Add a do_as() function that executes commands as unprivileged user

and ensures that no processes of this user remain active afterwards.
Optionally, it creates a file, that is owned by the user only for
this command execution. Afterwards it's chown'd by root.

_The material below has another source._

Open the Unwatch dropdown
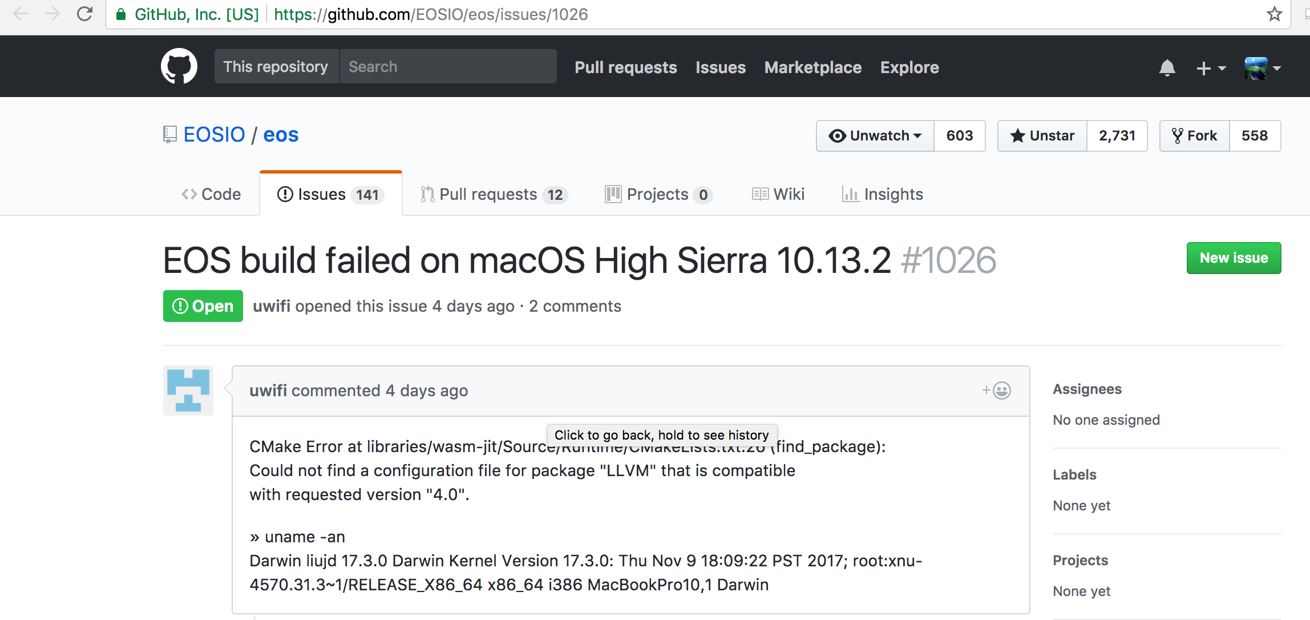The image size is (1310, 620). click(x=875, y=136)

Add wrapper functions for do_as(). unpriv() uses the _sndio user
and unpriv2() uses the _file user to execute commands.

OK halex, tb, deraadt

1 files changed, 46 insertions, 1 deletions

diff --git a/distrib/miniroot/install.sub b/distrib/miniroot/install.sub
index 23b3a207ba1..1b4bf752292 100644
--- a/distrib/miniroot/install.sub
+++ b/distrib/miniroot/install.sub
@@ -1,5 +1,5 @@
 #!/bin/ksh
-#	$OpenBSD: install.sub,v 1.907 2016/09/02 21:42:28 halex Exp $
+#	$OpenBSD: install.sub,v 1.908 2016/09/03 11:29:17 rpe Exp $
 #
 # Copyright (c) 1997-2015 Todd Miller, Theo de Raadt, Ken Westerback
 # Copyright (c) 2015, Robert Peichaer <rpe@openbsd.org>
@@ -1275,6 +1275,51 @@ __EOT
 	resp=$_selected
 }
 
+# Run a command ($2+) as unprivileged user ($1).
+# Take extra care that after "cmd" no "user" processes exist.
+#
+# Optionally:
+#	- create "file" and chown it to "user"
+#	- after "cmd", chown "file" back to root
+#
+# Usage: do_as user [-f file] cmd
+do_as() {
+	(( $# >= 2 )) || return
+
+	local _file _rc _user=$1
+	shift
+
+	if [[ $1 == -f ]]; then
+		_file=$2
+		shift 2
+	fi
+
+	if [[ -n $_file ]]; then
+		>$_file
+		chown "$_user" "$_file"
+	fi
+
+	doas -u "$_user" "$@"
+	_rc=$?
+
+	while doas -u "$_user" kill -9 -1 2>/dev/null; do
+		echo "Processes still running for user $_user after: $@"
+		sleep 1 
+	done
+
+	[[ -n $_file ]] && chown root "$_file"
+
+	return $_rc
+}
+
+unpriv() {
+	do_as _sndio "$@"
+}
+
+unpriv2() {
+	do_as _file "$@"
+}
+
 # Install a user-selected subset of the files in $2 from the source
 # named in $1. Display an error message for failed installs so the
 # user will know to try again.